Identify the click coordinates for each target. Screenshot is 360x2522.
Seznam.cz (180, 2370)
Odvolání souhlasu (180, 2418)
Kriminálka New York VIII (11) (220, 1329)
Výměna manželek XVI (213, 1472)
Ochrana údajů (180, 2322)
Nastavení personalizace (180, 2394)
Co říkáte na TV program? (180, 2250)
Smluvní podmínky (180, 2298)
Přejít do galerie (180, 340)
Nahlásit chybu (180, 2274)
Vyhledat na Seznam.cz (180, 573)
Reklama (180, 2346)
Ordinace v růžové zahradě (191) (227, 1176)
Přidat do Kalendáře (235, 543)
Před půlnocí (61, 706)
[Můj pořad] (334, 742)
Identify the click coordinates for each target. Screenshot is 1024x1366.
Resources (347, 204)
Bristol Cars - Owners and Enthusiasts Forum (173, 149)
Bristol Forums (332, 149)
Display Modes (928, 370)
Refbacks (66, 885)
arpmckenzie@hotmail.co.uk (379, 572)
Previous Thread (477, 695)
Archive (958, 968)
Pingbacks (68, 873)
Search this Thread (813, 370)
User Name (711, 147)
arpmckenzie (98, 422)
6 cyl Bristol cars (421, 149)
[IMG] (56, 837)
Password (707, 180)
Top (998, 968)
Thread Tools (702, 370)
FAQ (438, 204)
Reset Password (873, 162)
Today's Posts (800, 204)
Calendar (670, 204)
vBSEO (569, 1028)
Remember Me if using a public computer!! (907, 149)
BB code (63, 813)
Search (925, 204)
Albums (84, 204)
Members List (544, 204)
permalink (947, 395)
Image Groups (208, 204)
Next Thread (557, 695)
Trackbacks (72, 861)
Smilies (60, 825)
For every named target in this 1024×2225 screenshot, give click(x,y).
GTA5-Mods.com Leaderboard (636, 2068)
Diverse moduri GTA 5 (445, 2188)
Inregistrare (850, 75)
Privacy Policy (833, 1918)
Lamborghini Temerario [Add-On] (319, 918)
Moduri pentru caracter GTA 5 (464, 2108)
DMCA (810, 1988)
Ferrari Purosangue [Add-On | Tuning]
....................
§ WHAT TO WORK ON: Could you reproduce every record exactly as it appears?

§ WRITTEN ANSWER:
Identify the click coordinates for each target. Screenshot is 360x2522.
Seznam.cz (180, 2370)
Odvolání souhlasu (180, 2418)
Kriminálka New York VIII (11) (220, 1329)
Výměna manželek XVI (213, 1472)
Ochrana údajů (180, 2322)
Nastavení personalizace (180, 2394)
Co říkáte na TV program? (180, 2250)
Smluvní podmínky (180, 2298)
Přejít do galerie (180, 340)
Nahlásit chybu (180, 2274)
Vyhledat na Seznam.cz (180, 573)
Reklama (180, 2346)
Ordinace v růžové zahradě (191) (227, 1176)
Přidat do Kalendáře (235, 543)
Před půlnocí (61, 706)
[Můj pořad] (334, 742)
Identify the click coordinates for each target. Screenshot is 1024x1366.
Resources (347, 204)
Bristol Cars - Owners and Enthusiasts Forum (173, 149)
Bristol Forums (332, 149)
Display Modes (928, 370)
Refbacks (66, 885)
arpmckenzie@hotmail.co.uk (379, 572)
Previous Thread (477, 695)
Archive (958, 968)
Pingbacks (68, 873)
Search this Thread (813, 370)
User Name (711, 147)
arpmckenzie (98, 422)
6 cyl Bristol cars (421, 149)
[IMG] (56, 837)
Password (707, 180)
Top (998, 968)
Thread Tools (702, 370)
FAQ (438, 204)
Reset Password (873, 162)
Today's Posts (800, 204)
Calendar (670, 204)
vBSEO (569, 1028)
Remember Me if using a public computer!! (907, 149)
BB code (63, 813)
Search (925, 204)
Albums (84, 204)
Members List (544, 204)
permalink (947, 395)
Image Groups (208, 204)
Next Thread (557, 695)
Trackbacks (72, 861)
Smilies (60, 825)
For every named target in this 1024×2225 screenshot, give click(x,y).
GTA5-Mods.com Leaderboard (636, 2068)
Diverse moduri GTA 5 (445, 2188)
Inregistrare (850, 75)
Privacy Policy (833, 1918)
Lamborghini Temerario [Add-On] (319, 918)
Moduri pentru caracter GTA 5 (464, 2108)
DMCA (810, 1988)
Ferrari Purosangue [Add-On | Tuning]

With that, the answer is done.